# Record set start
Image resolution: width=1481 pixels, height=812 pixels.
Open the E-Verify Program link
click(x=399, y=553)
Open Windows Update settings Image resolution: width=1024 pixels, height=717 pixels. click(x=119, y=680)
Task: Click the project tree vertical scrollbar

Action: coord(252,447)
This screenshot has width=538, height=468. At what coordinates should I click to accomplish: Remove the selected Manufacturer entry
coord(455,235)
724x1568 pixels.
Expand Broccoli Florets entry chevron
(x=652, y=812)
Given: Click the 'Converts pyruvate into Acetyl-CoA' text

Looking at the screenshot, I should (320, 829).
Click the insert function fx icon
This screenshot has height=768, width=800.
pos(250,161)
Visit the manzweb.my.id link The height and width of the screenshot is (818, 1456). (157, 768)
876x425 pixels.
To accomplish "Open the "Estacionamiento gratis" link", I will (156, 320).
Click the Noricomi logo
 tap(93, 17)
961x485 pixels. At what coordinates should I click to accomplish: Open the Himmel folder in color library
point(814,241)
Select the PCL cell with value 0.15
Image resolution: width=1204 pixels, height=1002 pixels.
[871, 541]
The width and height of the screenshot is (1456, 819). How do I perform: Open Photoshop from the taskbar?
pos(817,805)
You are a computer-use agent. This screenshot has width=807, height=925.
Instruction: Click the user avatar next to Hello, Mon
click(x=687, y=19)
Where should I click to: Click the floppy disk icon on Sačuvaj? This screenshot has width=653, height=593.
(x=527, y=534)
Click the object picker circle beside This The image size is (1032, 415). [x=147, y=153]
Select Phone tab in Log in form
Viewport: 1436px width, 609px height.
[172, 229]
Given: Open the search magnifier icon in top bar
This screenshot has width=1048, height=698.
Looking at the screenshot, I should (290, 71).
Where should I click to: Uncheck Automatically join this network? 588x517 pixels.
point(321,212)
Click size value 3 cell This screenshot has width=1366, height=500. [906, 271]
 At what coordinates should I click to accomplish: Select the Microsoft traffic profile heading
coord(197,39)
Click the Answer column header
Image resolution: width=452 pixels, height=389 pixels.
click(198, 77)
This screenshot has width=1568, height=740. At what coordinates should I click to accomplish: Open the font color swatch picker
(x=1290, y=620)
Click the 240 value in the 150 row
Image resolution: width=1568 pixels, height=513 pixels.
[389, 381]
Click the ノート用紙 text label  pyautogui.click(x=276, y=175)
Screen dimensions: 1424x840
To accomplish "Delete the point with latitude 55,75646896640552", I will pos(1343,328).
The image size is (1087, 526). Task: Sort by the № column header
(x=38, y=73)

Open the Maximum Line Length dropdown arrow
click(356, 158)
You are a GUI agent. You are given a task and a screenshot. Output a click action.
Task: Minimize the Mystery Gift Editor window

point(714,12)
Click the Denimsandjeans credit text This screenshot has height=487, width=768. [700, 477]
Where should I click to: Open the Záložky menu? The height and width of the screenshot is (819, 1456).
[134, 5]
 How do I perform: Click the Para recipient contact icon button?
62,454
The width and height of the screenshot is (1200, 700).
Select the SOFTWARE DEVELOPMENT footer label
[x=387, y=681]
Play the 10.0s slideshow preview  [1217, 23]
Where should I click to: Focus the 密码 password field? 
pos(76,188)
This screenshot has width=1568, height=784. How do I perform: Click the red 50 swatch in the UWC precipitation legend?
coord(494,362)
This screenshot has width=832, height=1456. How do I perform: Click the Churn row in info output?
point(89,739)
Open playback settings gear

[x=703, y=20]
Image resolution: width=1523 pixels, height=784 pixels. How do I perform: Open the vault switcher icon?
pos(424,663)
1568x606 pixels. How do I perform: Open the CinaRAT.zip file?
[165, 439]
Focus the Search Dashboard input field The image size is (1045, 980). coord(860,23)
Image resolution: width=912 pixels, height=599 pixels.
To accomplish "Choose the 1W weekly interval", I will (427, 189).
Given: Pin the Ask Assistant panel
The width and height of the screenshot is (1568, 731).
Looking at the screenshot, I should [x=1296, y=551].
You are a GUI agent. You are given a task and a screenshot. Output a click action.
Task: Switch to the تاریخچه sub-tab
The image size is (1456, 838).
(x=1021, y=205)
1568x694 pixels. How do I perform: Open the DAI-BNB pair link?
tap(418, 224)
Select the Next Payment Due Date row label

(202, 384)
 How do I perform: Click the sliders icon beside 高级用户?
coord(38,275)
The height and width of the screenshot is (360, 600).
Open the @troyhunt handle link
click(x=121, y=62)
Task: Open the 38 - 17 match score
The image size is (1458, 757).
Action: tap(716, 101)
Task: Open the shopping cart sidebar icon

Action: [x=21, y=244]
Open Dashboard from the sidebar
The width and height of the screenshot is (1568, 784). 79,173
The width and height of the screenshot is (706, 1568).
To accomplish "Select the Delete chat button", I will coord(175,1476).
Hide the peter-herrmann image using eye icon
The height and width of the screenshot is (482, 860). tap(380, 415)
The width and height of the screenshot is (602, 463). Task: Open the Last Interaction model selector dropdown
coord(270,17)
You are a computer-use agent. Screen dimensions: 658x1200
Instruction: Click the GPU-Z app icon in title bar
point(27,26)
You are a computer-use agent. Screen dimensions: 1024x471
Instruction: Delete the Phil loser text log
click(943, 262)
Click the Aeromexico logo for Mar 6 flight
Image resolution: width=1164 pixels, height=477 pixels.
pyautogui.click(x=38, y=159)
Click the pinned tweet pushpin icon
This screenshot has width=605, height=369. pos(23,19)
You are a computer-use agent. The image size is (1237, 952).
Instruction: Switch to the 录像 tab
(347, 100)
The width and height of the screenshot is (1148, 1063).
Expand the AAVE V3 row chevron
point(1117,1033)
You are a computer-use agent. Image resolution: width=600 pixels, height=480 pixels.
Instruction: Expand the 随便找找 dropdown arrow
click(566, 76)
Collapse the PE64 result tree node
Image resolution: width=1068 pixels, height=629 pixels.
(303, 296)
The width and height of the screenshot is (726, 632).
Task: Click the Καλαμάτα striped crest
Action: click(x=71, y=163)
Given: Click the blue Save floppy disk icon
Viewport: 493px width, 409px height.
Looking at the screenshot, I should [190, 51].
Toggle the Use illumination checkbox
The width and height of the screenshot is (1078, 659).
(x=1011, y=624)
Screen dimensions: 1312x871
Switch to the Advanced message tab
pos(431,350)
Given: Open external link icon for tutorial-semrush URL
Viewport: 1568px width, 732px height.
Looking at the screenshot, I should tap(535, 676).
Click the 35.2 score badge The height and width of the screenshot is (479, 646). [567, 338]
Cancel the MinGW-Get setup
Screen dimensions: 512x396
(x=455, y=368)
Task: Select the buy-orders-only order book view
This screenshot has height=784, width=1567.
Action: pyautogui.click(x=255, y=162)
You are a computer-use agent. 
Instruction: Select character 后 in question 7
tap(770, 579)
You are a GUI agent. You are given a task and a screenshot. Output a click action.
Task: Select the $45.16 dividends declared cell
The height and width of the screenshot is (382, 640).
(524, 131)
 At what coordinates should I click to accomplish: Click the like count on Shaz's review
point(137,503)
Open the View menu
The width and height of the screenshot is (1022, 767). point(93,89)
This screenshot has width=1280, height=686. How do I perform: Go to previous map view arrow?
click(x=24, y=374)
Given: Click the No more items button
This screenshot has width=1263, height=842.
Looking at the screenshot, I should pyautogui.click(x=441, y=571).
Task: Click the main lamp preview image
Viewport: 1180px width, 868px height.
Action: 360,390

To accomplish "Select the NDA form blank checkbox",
# Record set end
Rewrite everything from the line containing "Play the 10.0s" down through the line containing "coord(494,362)", both included, as a two-column CSV with the headers input and output. Give one row per item of data, with each value in a single quoted field and line breaks replaced by spaces.

input,output
"Play the 10.0s slideshow preview","[1217, 23]"
"Where should I click to: Focus the 密码 password field?","pos(76,188)"
"This screenshot has width=1568, height=784. How do I perform: Click the red 50 swatch in the UWC precipitation legend?","coord(494,362)"